Many women go online first to diagnose health problems. Would your doctor be offended? Not at all! Most doctors say they like well-informed patients. Just say, ‘I saw something on the Internet. Do I need to be concerned?’Also, remember much of what you read online is general.

Information on the Internet isn’t specific to the people reading it and it may not apply to your case.

You don’t eat right and exercise regularly

That morning samosa and jalebi ritual? Those couch potato nights? Admit them to your doc.

People often lie or omit information because they don’t realize how harmful those habits really are.

That’s why we recommend that overweight people keep a food diary, so they can get a more realistic picture of what they eat in a day. Even if weight isn’t an issue, talk to your doctor about your diet. You may not need a major meal overhaul – just a little tweaking.

Unhealthy eating habits are linked to chronic diseases, such as heart attacks, diabetes and more.

You stopped your medication

Instead of telling the doctor, some patients (act) on their own. That’s one of the most dangerous things you can do.

The medicine your doctor prescribes is designed to keep you healthy — and the side effects you’ve heard about might be rare or insignificant. If you’re having problems with medication, ask to be switched to another that won’t affect you the same way.

Sexually bored

People are pretty open about their physical complaints, but they’re not so open about sexual issues.

But women need to talk about emotional and sexual health with their doctor, because it can be a symptom of a physical problem.

Loss of desire can signal health issues, such as chronic stress, anxiety, depression or even anorexia. Some pre-menopausal symptoms can also cause sexual problems, such as vaginal dryness.
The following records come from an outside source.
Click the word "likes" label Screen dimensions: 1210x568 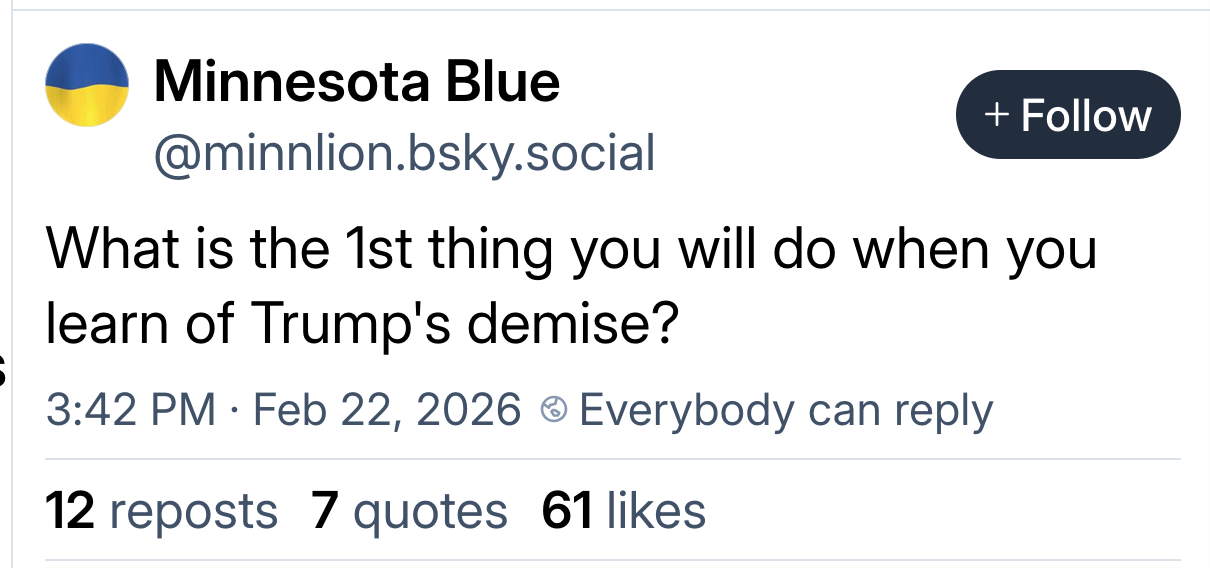coord(655,511)
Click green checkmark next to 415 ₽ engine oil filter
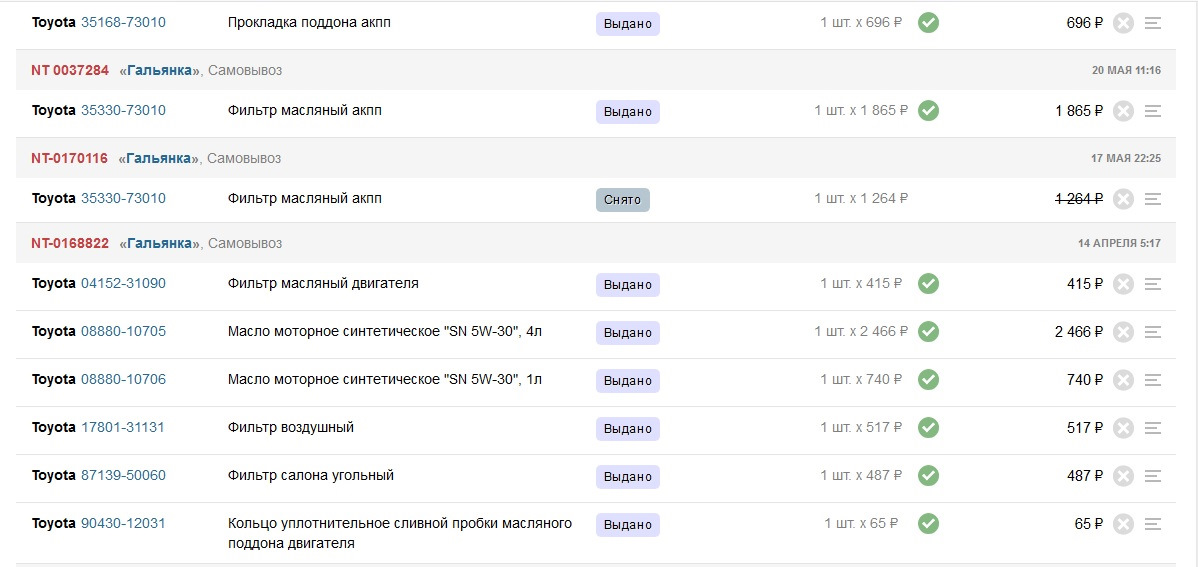1198x567 pixels. 928,284
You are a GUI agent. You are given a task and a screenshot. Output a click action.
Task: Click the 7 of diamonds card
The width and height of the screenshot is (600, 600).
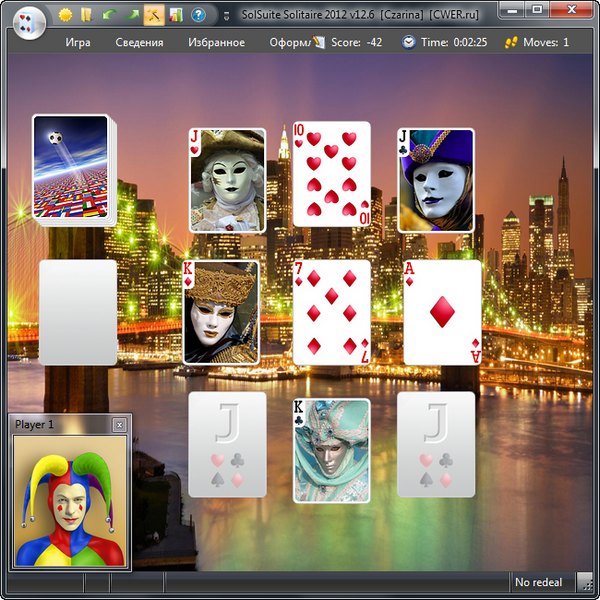(331, 312)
That surgery years ago doesn’t matter

When you see your doctor, especially for the first time, share the details of your medical history – including the tonsillectomy you had at age 4.Your physician needs background information to diagnose and prescribe the best treatment for you.

Tell the doctor about any major illnesses in your immediate family and your previous major illnesses, past surgeries and current conditions.

List all medications you’re taking, including vitamins and herbal supplements, along with any adverse reactions you’ve had.

Had any recent X-rays or medical tests? Bring the films or results, if possible.

Besides medical history, jot notes about current symptoms.

If you’re having headaches, for example, how often do they occur and at what time of day? How painful are they? What type of pain do they cause – sharp or dull throbbing? There’s an advantage to being well prepared: You’ll get better treatment.